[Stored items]
◇ ◇ ◇ ◇ ◇ ◇ ◇

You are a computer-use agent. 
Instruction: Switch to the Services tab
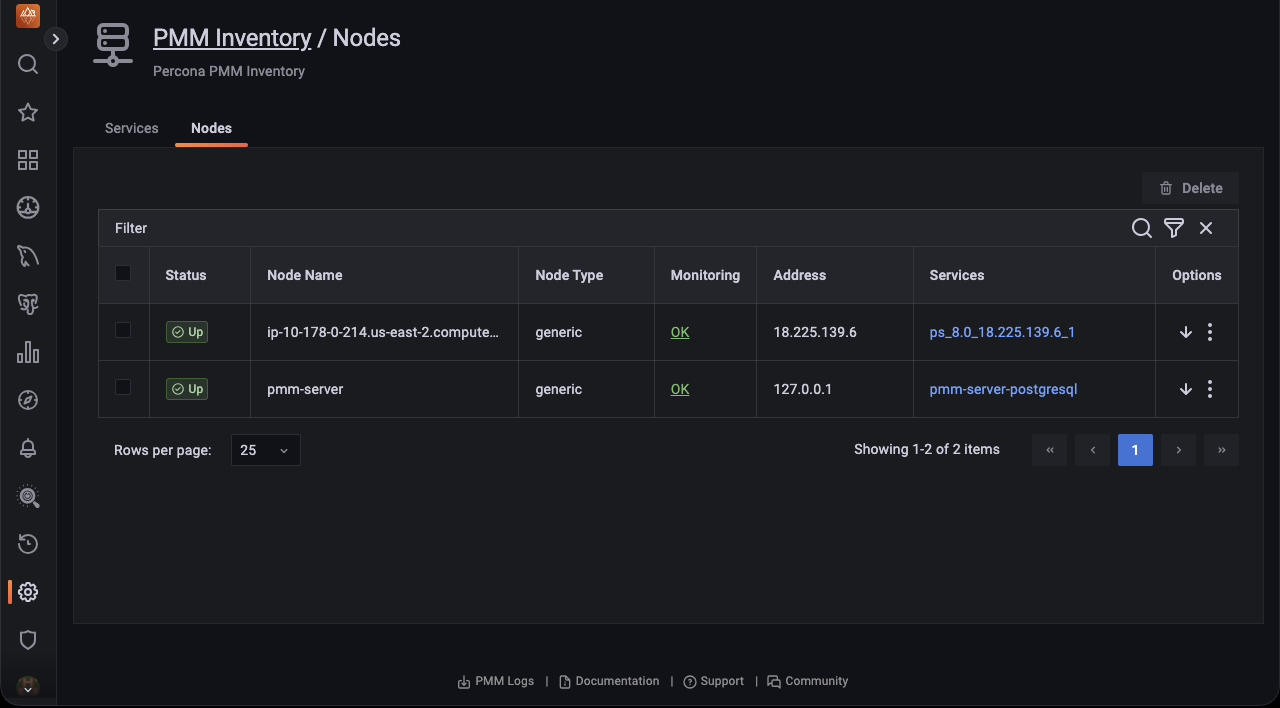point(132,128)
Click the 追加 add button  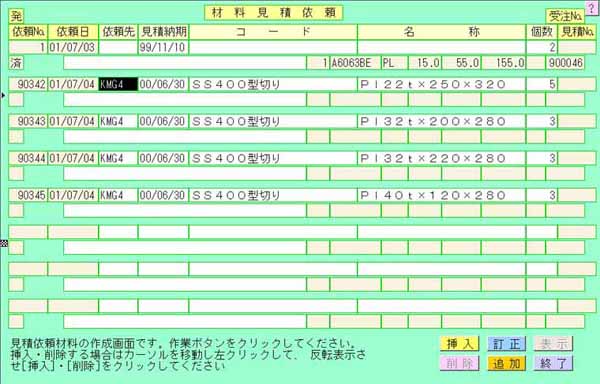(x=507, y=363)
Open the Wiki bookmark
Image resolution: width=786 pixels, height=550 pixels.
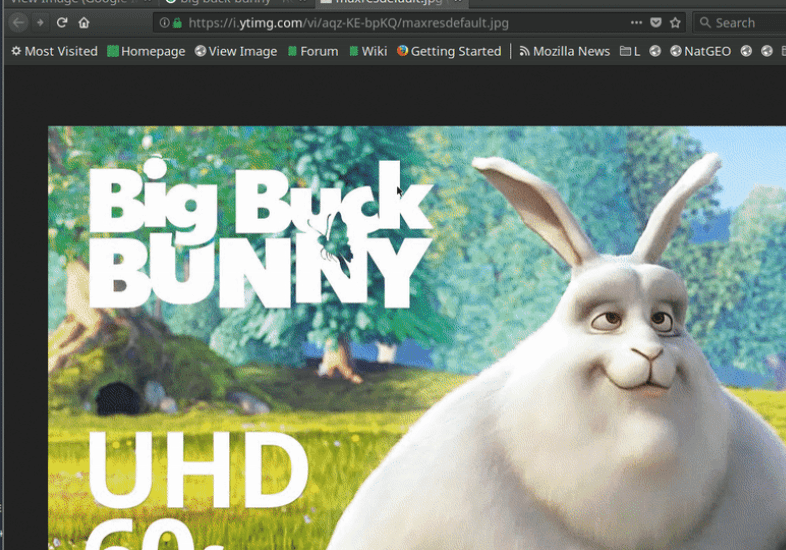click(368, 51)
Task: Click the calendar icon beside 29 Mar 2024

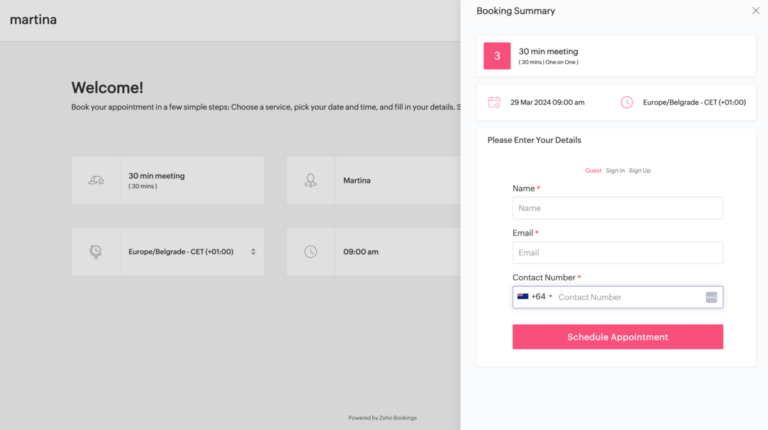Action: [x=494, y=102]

◇ ◇ ◇ ◇ ◇ ◇ ◇

Prompt: Take the line that contains "Open the Wiki bookmark" and every line after it down to the last line of the entries above, and output them exactly, with nothing else and no pictures.

Problem solution:
Open the Wiki bookmark
Image resolution: width=786 pixels, height=550 pixels.
click(368, 51)
Task: Click the calendar icon beside 29 Mar 2024

Action: [x=494, y=102]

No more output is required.